+++ Dataset +++

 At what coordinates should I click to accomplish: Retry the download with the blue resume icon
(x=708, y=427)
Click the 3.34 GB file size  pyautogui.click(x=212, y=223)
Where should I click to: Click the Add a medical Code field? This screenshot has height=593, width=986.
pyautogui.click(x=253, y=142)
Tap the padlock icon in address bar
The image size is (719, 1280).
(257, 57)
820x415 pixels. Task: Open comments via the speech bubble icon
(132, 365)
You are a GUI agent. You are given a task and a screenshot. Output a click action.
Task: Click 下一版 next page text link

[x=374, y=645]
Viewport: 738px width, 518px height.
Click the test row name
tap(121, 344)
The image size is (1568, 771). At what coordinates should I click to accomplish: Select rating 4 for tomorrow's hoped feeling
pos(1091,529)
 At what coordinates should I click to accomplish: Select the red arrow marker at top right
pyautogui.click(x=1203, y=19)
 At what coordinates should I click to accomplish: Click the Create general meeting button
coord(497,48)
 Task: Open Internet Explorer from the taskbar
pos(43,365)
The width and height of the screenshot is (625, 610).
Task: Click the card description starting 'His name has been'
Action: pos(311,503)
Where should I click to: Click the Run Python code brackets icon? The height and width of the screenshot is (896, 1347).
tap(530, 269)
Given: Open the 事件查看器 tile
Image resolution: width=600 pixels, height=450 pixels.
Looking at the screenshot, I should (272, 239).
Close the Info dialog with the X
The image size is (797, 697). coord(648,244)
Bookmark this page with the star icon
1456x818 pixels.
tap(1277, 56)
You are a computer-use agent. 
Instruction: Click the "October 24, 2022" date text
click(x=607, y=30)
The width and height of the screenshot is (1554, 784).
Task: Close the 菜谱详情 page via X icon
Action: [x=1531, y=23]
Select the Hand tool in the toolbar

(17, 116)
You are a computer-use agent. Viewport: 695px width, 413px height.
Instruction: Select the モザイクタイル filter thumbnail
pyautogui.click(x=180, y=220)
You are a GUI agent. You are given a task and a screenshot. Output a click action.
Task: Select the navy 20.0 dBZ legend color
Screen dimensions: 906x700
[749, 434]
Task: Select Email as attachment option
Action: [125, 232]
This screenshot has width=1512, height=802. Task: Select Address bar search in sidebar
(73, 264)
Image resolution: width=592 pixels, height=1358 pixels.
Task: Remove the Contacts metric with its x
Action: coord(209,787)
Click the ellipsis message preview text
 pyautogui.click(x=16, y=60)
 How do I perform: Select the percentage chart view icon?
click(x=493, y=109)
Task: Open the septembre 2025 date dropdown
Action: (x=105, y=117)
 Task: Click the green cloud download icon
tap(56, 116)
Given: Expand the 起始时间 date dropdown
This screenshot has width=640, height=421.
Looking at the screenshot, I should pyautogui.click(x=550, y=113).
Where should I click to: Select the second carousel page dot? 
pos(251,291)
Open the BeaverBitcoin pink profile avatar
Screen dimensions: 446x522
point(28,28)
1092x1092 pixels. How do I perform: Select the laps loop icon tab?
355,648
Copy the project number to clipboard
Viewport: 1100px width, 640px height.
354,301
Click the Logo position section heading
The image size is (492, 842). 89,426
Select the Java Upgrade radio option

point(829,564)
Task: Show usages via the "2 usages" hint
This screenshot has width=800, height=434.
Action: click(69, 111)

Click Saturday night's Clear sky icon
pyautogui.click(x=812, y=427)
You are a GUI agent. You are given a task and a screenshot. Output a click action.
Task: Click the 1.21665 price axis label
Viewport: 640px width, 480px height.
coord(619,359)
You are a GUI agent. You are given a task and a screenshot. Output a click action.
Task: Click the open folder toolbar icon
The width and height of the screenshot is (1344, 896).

+++

What to do:
Replace "At what coordinates should I click to accomplish" with "Where do I click to" throughout all the items above, and leave everything else unchanged.

Response:
 Where do I click to: Retry the download with the blue resume icon
(x=708, y=427)
Click the 3.34 GB file size  pyautogui.click(x=212, y=223)
Where should I click to: Click the Add a medical Code field? This screenshot has height=593, width=986.
pyautogui.click(x=253, y=142)
Tap the padlock icon in address bar
The image size is (719, 1280).
(257, 57)
820x415 pixels. Task: Open comments via the speech bubble icon
(132, 365)
You are a GUI agent. You are given a task and a screenshot. Output a click action.
Task: Click 下一版 next page text link

[x=374, y=645]
Viewport: 738px width, 518px height.
Click the test row name
tap(121, 344)
The image size is (1568, 771). Where do I click to: Select rating 4 for tomorrow's hoped feeling
pos(1091,529)
 Where do I click to: Select the red arrow marker at top right
pyautogui.click(x=1203, y=19)
 Where do I click to: Click the Create general meeting button
coord(497,48)
 Task: Open Internet Explorer from the taskbar
pos(43,365)
The width and height of the screenshot is (625, 610).
Task: Click the card description starting 'His name has been'
Action: pos(311,503)
Where should I click to: Click the Run Python code brackets icon? The height and width of the screenshot is (896, 1347).
tap(530, 269)
Given: Open the 事件查看器 tile
Image resolution: width=600 pixels, height=450 pixels.
Looking at the screenshot, I should (272, 239).
Close the Info dialog with the X
The image size is (797, 697). coord(648,244)
Bookmark this page with the star icon
1456x818 pixels.
tap(1277, 56)
You are a computer-use agent. 
Instruction: Click the "October 24, 2022" date text
click(x=607, y=30)
The width and height of the screenshot is (1554, 784).
Task: Close the 菜谱详情 page via X icon
Action: [x=1531, y=23]
Select the Hand tool in the toolbar

(17, 116)
You are a computer-use agent. Viewport: 695px width, 413px height.
Instruction: Select the モザイクタイル filter thumbnail
pyautogui.click(x=180, y=220)
You are a GUI agent. You are given a task and a screenshot. Output a click action.
Task: Select the navy 20.0 dBZ legend color
Screen dimensions: 906x700
[749, 434]
Task: Select Email as attachment option
Action: [125, 232]
This screenshot has width=1512, height=802. Task: Select Address bar search in sidebar
(73, 264)
Image resolution: width=592 pixels, height=1358 pixels.
Task: Remove the Contacts metric with its x
Action: coord(209,787)
Click the ellipsis message preview text
 pyautogui.click(x=16, y=60)
 How do I perform: Select the percentage chart view icon?
click(x=493, y=109)
Task: Open the septembre 2025 date dropdown
Action: (x=105, y=117)
 Task: Click the green cloud download icon
tap(56, 116)
Given: Expand the 起始时间 date dropdown
This screenshot has width=640, height=421.
Looking at the screenshot, I should pyautogui.click(x=550, y=113).
Where should I click to: Select the second carousel page dot? 
pos(251,291)
Open the BeaverBitcoin pink profile avatar
Screen dimensions: 446x522
point(28,28)
1092x1092 pixels. How do I perform: Select the laps loop icon tab?
355,648
Copy the project number to clipboard
Viewport: 1100px width, 640px height.
354,301
Click the Logo position section heading
The image size is (492, 842). 89,426
Select the Java Upgrade radio option

point(829,564)
Task: Show usages via the "2 usages" hint
This screenshot has width=800, height=434.
Action: click(69, 111)

Click Saturday night's Clear sky icon
pyautogui.click(x=812, y=427)
You are a GUI agent. You are given a task and a screenshot. Output a click action.
Task: Click the 1.21665 price axis label
Viewport: 640px width, 480px height.
coord(619,359)
You are a GUI agent. You are given a task and a screenshot. Output a click action.
Task: Click the open folder toolbar icon
The width and height of the screenshot is (1344, 896).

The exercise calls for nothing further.